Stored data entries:
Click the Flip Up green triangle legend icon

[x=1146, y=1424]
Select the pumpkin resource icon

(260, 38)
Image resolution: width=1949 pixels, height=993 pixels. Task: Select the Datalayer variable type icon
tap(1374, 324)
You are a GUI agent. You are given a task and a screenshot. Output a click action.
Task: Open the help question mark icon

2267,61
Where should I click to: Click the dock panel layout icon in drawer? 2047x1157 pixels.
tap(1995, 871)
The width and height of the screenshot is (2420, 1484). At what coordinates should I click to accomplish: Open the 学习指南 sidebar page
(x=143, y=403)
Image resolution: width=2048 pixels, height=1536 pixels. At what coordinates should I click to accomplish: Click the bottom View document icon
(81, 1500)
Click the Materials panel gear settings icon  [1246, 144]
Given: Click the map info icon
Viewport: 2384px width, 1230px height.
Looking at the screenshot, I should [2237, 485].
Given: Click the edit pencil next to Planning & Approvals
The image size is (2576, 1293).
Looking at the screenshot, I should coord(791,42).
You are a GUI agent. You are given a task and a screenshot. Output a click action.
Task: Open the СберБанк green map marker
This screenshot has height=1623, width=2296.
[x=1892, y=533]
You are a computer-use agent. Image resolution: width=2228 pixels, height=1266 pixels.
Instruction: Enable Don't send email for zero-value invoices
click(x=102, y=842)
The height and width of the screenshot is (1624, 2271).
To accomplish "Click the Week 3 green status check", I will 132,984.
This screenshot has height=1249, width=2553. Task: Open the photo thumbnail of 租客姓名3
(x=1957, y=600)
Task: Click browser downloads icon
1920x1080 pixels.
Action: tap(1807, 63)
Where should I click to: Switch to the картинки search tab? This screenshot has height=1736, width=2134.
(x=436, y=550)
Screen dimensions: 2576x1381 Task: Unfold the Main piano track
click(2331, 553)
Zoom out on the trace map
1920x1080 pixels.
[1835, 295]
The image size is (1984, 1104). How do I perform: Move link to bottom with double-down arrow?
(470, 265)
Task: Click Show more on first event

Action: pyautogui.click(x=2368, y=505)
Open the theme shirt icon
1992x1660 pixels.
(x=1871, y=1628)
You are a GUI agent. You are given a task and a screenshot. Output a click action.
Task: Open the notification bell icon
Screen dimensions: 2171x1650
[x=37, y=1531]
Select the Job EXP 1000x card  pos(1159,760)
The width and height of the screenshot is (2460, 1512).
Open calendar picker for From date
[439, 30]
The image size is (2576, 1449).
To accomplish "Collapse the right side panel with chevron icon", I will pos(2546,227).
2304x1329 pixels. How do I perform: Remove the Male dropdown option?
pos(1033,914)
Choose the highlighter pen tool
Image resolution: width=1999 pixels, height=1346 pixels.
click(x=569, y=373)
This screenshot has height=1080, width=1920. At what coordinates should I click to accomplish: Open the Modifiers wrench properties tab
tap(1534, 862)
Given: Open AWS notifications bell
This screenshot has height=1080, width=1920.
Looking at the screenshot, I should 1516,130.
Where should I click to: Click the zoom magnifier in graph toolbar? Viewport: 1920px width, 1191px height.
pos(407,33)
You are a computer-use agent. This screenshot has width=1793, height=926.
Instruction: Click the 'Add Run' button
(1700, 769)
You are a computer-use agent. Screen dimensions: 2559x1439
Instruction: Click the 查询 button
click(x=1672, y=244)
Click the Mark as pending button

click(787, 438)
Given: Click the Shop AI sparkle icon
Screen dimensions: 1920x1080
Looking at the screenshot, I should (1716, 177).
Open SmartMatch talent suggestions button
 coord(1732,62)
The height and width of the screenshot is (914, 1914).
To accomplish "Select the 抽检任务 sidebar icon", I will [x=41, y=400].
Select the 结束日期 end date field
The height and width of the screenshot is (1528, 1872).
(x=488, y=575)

### Your task
Look over the records above and filter for each line with the word "bell".

### Result
Task: Open the notification bell icon
Given: Open AWS notifications bell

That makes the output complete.